→ **Exercise passage**
VOTING AGREEMENT
EXHIBIT
99.2
This Voting Agreement (“Agreement”) is made and entered into effective as of October 31, 2007
by and among the stockholders listed on the signature pages hereto (the “Participating
Stockholders”).
RECITALS
As of the date of this Agreement, each Participating Stockholder is the record owner of the
number of shares of common stock, par value $0.001 per share (“Common Stock”) of Dyadic
International Inc., a Delaware corporation (“Company”), and has rights to acquire such additional
number of shares of Common Stock, as are set forth below such Participating Stockholder’s name on
the signature page hereto. The Participating Stockholders desire to facilitate the voting
arrangements set forth in this Agreement by agreeing to the terms and conditions set forth below.

→ **Data extracts**
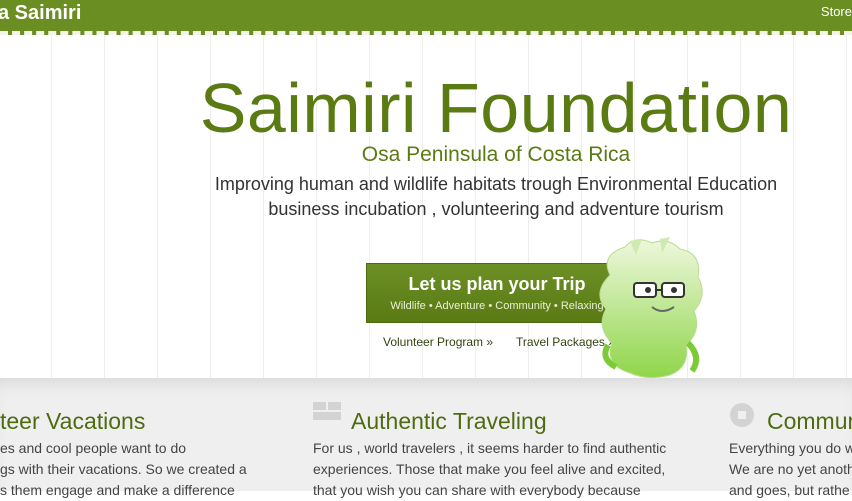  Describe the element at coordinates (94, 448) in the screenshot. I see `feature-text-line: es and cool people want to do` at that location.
==
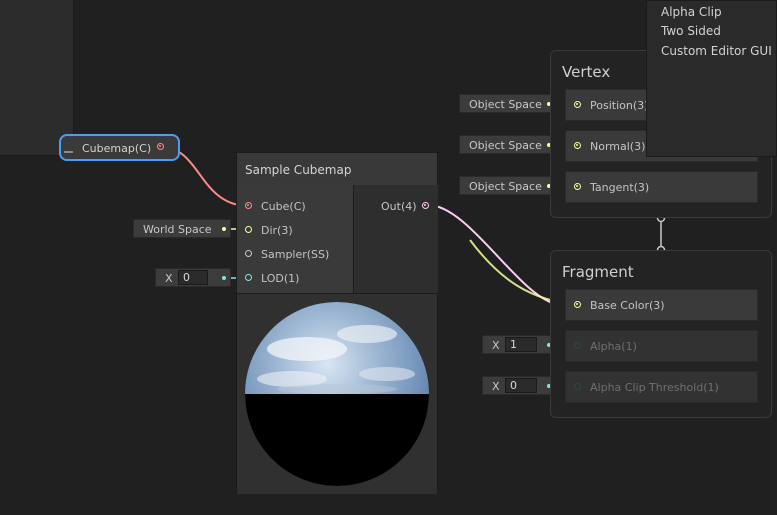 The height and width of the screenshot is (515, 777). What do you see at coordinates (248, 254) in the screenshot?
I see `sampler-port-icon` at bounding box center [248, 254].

→ **Problem details**
Write the next part of the voting agreement text, starting right after its recitals.

→ **Output**
AGREEMENT
The Participating Stockholders agree as follows:
1. Agreement to Vote as a Group
The Participating Stockholders believe it to be in their best interests and in the best
interest of the Company and all of its stockholders for the Participating Stockholders to combine
their votes, as such stockholders, with respect to, but not limited to, the following matters: (i)
the election, removal, and/or replacement of members of the board of directors of the Company; (ii)
the amendment of the bylaws and/or the certificate of incorporation of the Company; (iii) any
material change or acts in furtherance of a material change in the Company’s corporate structure;
and (iv) any other matter proposed to stockholders of the Company for approval or required by law
to be approved by stockholders of the Company.
2. Voting the Shares
All the aforementioned shares of Common Stock owned by the Participating Stockholders,
together with any additional shares of Common Stock acquired in any manner by any one or more of
them (the “Covered Shares”), shall be voted as one block with respect to the matters enumerated in
Section 1 of this Agreement.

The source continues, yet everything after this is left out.